Restate the records underneath, keeping each one exactly the same.
=== Provided information ===
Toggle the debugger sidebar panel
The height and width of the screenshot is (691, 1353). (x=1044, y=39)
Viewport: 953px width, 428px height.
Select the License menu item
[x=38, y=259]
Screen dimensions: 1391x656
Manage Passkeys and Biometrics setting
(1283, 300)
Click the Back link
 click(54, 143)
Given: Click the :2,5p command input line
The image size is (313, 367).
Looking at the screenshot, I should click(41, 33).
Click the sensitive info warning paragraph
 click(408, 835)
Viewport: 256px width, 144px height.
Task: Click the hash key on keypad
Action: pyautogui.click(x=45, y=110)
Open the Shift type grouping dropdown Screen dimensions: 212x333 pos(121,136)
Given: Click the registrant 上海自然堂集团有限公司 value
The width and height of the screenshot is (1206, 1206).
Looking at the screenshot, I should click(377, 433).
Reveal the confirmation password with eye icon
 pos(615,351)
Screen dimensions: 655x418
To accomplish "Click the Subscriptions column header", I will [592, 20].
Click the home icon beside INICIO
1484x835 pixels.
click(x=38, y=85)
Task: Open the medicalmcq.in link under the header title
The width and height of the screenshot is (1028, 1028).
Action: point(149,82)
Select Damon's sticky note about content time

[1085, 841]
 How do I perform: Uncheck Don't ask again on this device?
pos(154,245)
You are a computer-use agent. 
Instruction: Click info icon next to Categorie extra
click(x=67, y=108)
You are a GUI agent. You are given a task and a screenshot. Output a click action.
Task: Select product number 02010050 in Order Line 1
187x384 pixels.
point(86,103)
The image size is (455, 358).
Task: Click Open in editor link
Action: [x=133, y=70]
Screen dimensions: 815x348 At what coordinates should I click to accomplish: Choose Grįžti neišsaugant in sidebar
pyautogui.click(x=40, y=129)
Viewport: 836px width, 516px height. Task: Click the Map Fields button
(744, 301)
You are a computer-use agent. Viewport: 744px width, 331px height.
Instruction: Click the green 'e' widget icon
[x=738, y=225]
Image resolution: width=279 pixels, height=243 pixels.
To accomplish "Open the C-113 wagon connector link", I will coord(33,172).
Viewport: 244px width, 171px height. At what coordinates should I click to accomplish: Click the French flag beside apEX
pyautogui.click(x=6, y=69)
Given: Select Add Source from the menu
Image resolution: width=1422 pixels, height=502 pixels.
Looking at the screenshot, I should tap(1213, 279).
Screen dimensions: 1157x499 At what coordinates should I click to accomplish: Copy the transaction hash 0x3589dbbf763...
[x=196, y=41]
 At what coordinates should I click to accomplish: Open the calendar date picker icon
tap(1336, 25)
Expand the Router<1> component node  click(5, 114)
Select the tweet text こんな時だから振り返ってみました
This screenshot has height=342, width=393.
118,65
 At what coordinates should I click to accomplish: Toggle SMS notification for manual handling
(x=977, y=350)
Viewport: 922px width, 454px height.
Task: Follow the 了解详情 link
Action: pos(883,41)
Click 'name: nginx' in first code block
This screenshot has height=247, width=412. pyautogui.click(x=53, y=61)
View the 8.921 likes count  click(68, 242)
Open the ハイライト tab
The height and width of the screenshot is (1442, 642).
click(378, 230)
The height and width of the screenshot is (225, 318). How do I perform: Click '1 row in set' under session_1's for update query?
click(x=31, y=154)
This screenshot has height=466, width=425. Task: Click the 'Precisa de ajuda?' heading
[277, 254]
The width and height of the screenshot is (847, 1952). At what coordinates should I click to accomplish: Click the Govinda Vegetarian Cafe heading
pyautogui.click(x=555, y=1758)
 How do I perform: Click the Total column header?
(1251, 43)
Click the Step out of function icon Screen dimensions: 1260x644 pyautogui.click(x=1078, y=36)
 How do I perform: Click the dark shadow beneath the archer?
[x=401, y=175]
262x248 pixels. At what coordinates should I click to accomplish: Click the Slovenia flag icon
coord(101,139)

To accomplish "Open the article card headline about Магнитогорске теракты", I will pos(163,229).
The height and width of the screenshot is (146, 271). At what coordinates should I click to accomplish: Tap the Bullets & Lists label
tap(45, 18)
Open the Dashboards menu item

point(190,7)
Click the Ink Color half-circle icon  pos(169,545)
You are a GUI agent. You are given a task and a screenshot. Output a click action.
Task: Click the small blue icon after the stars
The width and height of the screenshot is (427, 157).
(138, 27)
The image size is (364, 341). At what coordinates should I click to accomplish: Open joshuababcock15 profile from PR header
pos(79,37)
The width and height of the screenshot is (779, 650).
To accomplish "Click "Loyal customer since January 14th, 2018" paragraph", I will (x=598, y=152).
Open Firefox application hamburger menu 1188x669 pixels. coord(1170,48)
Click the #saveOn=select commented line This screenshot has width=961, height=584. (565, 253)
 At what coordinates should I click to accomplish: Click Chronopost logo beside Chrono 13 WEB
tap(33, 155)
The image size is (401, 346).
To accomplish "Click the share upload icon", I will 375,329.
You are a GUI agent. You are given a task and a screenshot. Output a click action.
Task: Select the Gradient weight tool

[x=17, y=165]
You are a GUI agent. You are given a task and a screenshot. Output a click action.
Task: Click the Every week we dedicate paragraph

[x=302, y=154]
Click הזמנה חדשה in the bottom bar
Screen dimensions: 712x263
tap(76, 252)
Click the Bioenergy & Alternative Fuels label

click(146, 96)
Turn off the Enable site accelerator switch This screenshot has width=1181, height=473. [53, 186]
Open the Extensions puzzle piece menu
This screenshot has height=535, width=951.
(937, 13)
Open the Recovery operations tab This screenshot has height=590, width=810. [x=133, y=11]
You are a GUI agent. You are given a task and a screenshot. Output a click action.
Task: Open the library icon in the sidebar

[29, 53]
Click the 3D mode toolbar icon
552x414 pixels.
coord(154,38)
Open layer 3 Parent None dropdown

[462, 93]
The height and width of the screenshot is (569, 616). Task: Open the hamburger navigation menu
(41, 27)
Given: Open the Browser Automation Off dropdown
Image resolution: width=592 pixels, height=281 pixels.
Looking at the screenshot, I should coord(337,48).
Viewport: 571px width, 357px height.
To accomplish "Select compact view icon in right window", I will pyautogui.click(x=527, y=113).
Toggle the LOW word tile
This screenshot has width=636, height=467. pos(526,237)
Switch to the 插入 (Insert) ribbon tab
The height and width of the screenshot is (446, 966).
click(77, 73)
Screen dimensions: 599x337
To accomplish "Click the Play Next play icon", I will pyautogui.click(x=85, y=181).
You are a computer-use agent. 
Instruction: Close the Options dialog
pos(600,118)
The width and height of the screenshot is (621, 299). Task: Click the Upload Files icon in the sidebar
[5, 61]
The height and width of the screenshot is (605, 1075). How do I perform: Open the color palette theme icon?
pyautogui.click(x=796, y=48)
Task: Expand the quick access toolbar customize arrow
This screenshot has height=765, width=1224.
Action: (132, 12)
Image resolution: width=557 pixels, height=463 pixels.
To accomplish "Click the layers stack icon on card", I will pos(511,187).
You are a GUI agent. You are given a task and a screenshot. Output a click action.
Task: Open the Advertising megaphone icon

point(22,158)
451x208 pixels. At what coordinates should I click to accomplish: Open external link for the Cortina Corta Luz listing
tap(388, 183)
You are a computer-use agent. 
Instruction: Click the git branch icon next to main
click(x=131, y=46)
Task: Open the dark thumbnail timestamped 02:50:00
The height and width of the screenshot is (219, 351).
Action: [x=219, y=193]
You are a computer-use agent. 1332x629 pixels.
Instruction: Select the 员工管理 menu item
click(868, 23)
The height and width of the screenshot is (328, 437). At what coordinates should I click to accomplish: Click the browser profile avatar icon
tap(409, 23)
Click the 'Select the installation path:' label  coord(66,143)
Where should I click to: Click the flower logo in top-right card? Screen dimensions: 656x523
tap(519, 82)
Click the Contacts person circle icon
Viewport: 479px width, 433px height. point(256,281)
===
* _Answer for the task_:
Toggle the debugger sidebar panel
The height and width of the screenshot is (691, 1353). (x=1044, y=39)
Viewport: 953px width, 428px height.
Select the License menu item
[x=38, y=259]
Screen dimensions: 1391x656
Manage Passkeys and Biometrics setting
(1283, 300)
Click the Back link
 click(54, 143)
Given: Click the :2,5p command input line
The image size is (313, 367).
Looking at the screenshot, I should click(41, 33).
Click the sensitive info warning paragraph
 click(408, 835)
Viewport: 256px width, 144px height.
Task: Click the hash key on keypad
Action: pyautogui.click(x=45, y=110)
Open the Shift type grouping dropdown Screen dimensions: 212x333 pos(121,136)
Given: Click the registrant 上海自然堂集团有限公司 value
The width and height of the screenshot is (1206, 1206).
Looking at the screenshot, I should click(377, 433).
Reveal the confirmation password with eye icon
 pos(615,351)
Screen dimensions: 655x418
To accomplish "Click the Subscriptions column header", I will [592, 20].
Click the home icon beside INICIO
1484x835 pixels.
click(x=38, y=85)
Task: Open the medicalmcq.in link under the header title
The width and height of the screenshot is (1028, 1028).
Action: point(149,82)
Select Damon's sticky note about content time

[1085, 841]
 How do I perform: Uncheck Don't ask again on this device?
pos(154,245)
You are a computer-use agent. 
Instruction: Click info icon next to Categorie extra
click(x=67, y=108)
You are a GUI agent. You are given a task and a screenshot. Output a click action.
Task: Select product number 02010050 in Order Line 1
187x384 pixels.
point(86,103)
The image size is (455, 358).
Task: Click Open in editor link
Action: [x=133, y=70]
Screen dimensions: 815x348 At what coordinates should I click to accomplish: Choose Grįžti neišsaugant in sidebar
pyautogui.click(x=40, y=129)
Viewport: 836px width, 516px height. Task: Click the Map Fields button
(744, 301)
You are a computer-use agent. Viewport: 744px width, 331px height.
Instruction: Click the green 'e' widget icon
[x=738, y=225]
Image resolution: width=279 pixels, height=243 pixels.
To accomplish "Open the C-113 wagon connector link", I will coord(33,172).
Viewport: 244px width, 171px height. At what coordinates should I click to accomplish: Click the French flag beside apEX
pyautogui.click(x=6, y=69)
Given: Select Add Source from the menu
Image resolution: width=1422 pixels, height=502 pixels.
Looking at the screenshot, I should tap(1213, 279).
Screen dimensions: 1157x499 At what coordinates should I click to accomplish: Copy the transaction hash 0x3589dbbf763...
[x=196, y=41]
 At what coordinates should I click to accomplish: Open the calendar date picker icon
tap(1336, 25)
Expand the Router<1> component node  click(5, 114)
Select the tweet text こんな時だから振り返ってみました
This screenshot has height=342, width=393.
118,65
 At what coordinates should I click to accomplish: Toggle SMS notification for manual handling
(x=977, y=350)
Viewport: 922px width, 454px height.
Task: Follow the 了解详情 link
Action: pos(883,41)
Click 'name: nginx' in first code block
This screenshot has height=247, width=412. pyautogui.click(x=53, y=61)
View the 8.921 likes count  click(68, 242)
Open the ハイライト tab
The height and width of the screenshot is (1442, 642).
click(378, 230)
The height and width of the screenshot is (225, 318). How do I perform: Click '1 row in set' under session_1's for update query?
click(x=31, y=154)
This screenshot has height=466, width=425. Task: Click the 'Precisa de ajuda?' heading
[277, 254]
The width and height of the screenshot is (847, 1952). At what coordinates should I click to accomplish: Click the Govinda Vegetarian Cafe heading
pyautogui.click(x=555, y=1758)
 How do I perform: Click the Total column header?
(1251, 43)
Click the Step out of function icon Screen dimensions: 1260x644 pyautogui.click(x=1078, y=36)
 How do I perform: Click the dark shadow beneath the archer?
[x=401, y=175]
262x248 pixels. At what coordinates should I click to accomplish: Click the Slovenia flag icon
coord(101,139)

To accomplish "Open the article card headline about Магнитогорске теракты", I will pos(163,229).
The height and width of the screenshot is (146, 271). At what coordinates should I click to accomplish: Tap the Bullets & Lists label
tap(45, 18)
Open the Dashboards menu item

point(190,7)
Click the Ink Color half-circle icon  pos(169,545)
You are a GUI agent. You are given a task and a screenshot. Output a click action.
Task: Click the small blue icon after the stars
The width and height of the screenshot is (427, 157).
(138, 27)
The image size is (364, 341). At what coordinates should I click to accomplish: Open joshuababcock15 profile from PR header
pos(79,37)
The width and height of the screenshot is (779, 650).
To accomplish "Click "Loyal customer since January 14th, 2018" paragraph", I will (x=598, y=152).
Open Firefox application hamburger menu 1188x669 pixels. coord(1170,48)
Click the #saveOn=select commented line This screenshot has width=961, height=584. (565, 253)
 At what coordinates should I click to accomplish: Click Chronopost logo beside Chrono 13 WEB
tap(33, 155)
The image size is (401, 346).
To accomplish "Click the share upload icon", I will 375,329.
You are a GUI agent. You are given a task and a screenshot. Output a click action.
Task: Select the Gradient weight tool

[x=17, y=165]
You are a GUI agent. You are given a task and a screenshot. Output a click action.
Task: Click the Every week we dedicate paragraph

[x=302, y=154]
Click הזמנה חדשה in the bottom bar
Screen dimensions: 712x263
tap(76, 252)
Click the Bioenergy & Alternative Fuels label

click(146, 96)
Turn off the Enable site accelerator switch This screenshot has width=1181, height=473. [53, 186]
Open the Extensions puzzle piece menu
This screenshot has height=535, width=951.
(937, 13)
Open the Recovery operations tab This screenshot has height=590, width=810. [x=133, y=11]
You are a GUI agent. You are given a task and a screenshot. Output a click action.
Task: Open the library icon in the sidebar

[29, 53]
Click the 3D mode toolbar icon
552x414 pixels.
coord(154,38)
Open layer 3 Parent None dropdown

[462, 93]
The height and width of the screenshot is (569, 616). Task: Open the hamburger navigation menu
(41, 27)
Given: Open the Browser Automation Off dropdown
Image resolution: width=592 pixels, height=281 pixels.
Looking at the screenshot, I should coord(337,48).
Viewport: 571px width, 357px height.
To accomplish "Select compact view icon in right window", I will pyautogui.click(x=527, y=113).
Toggle the LOW word tile
This screenshot has width=636, height=467. pos(526,237)
Switch to the 插入 (Insert) ribbon tab
The height and width of the screenshot is (446, 966).
click(77, 73)
Screen dimensions: 599x337
To accomplish "Click the Play Next play icon", I will pyautogui.click(x=85, y=181).
You are a computer-use agent. 
Instruction: Close the Options dialog
pos(600,118)
The width and height of the screenshot is (621, 299). Task: Click the Upload Files icon in the sidebar
[5, 61]
The height and width of the screenshot is (605, 1075). How do I perform: Open the color palette theme icon?
pyautogui.click(x=796, y=48)
Task: Expand the quick access toolbar customize arrow
This screenshot has height=765, width=1224.
Action: (132, 12)
Image resolution: width=557 pixels, height=463 pixels.
To accomplish "Click the layers stack icon on card", I will pos(511,187).
You are a GUI agent. You are given a task and a screenshot. Output a click action.
Task: Open the Advertising megaphone icon

point(22,158)
451x208 pixels. At what coordinates should I click to accomplish: Open external link for the Cortina Corta Luz listing
tap(388, 183)
You are a computer-use agent. 
Instruction: Click the git branch icon next to main
click(x=131, y=46)
Task: Open the dark thumbnail timestamped 02:50:00
The height and width of the screenshot is (219, 351).
Action: [x=219, y=193]
You are a computer-use agent. 1332x629 pixels.
Instruction: Select the 员工管理 menu item
click(868, 23)
The height and width of the screenshot is (328, 437). At what coordinates should I click to accomplish: Click the browser profile avatar icon
tap(409, 23)
Click the 'Select the installation path:' label  coord(66,143)
Where should I click to: Click the flower logo in top-right card? Screen dimensions: 656x523
tap(519, 82)
Click the Contacts person circle icon
Viewport: 479px width, 433px height. point(256,281)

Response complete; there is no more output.